What he doesn't tell voters is that his cheerleading and strong-arm tactics in Congress on behalf of a foreign oil company — TransCanada — will actually jack up the cost of gas in Nebraska and the entire Midwest, but contribute almost nothing to US energy independence, since Keystone XL pipeline oil will flow to refineries in Houston, be refined and then get shipped off in tankers bound for the four corners of the world and the highest international bidders.

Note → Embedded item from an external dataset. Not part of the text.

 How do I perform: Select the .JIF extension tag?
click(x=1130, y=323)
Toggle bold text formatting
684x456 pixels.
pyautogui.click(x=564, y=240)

Currently, Canadian crude can be pumped only as far as the U.S. Midwest, where a crude oil oversupply is keeping regional oil prices low. The Keystone XL would clear that bottleneck, send Canadian oil to the Gulf Coast and open access to world markets, creating a massive business opportunity for tar sands players.
"There's no ability to access world markets, and that's the reason why WTI [Midwest oil pricing] is depressed. Keystone XL will relieve that issue," said Chad Friess, an oil and gas analyst at UBS Securities Canada Inc. in Calgary, Alberta. "Pricing is expected to improve as it comes on stream."
A 2009 market analysis conducted for TransCanada, the Alberta-based company that hopes to build the pipeline, projected that it would create a $3 per-barrel increase, at minimum, for Canadian heavy crude in the Midwest. Canada's petroleum producers would benefit most from the price hike.
The report predicts their annual revenues would increase $2 billion to $3.9 billion in 2013. But the entire industry—including the refineries and shipping businesses where Koch Industries has concentrated its efforts—would also profit.